▶ _ACTION ITEM_:
What is needed is an exact repeat of the lines from the line containing "Acceptera alla (1106, 2290)" through the final line of the entries below, and nothing else.

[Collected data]
· · · ·

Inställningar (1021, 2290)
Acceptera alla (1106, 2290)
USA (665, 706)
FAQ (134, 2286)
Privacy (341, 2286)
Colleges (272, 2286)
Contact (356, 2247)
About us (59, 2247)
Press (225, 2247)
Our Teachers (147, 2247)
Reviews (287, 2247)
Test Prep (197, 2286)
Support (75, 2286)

· · · ·

▶ _ANSWER SPACE_:
Acceptera alla (1106, 2290)
USA (665, 706)
FAQ (134, 2286)
Privacy (341, 2286)
Colleges (272, 2286)
Contact (356, 2247)
About us (59, 2247)
Press (225, 2247)
Our Teachers (147, 2247)
Reviews (287, 2247)
Test Prep (197, 2286)
Support (75, 2286)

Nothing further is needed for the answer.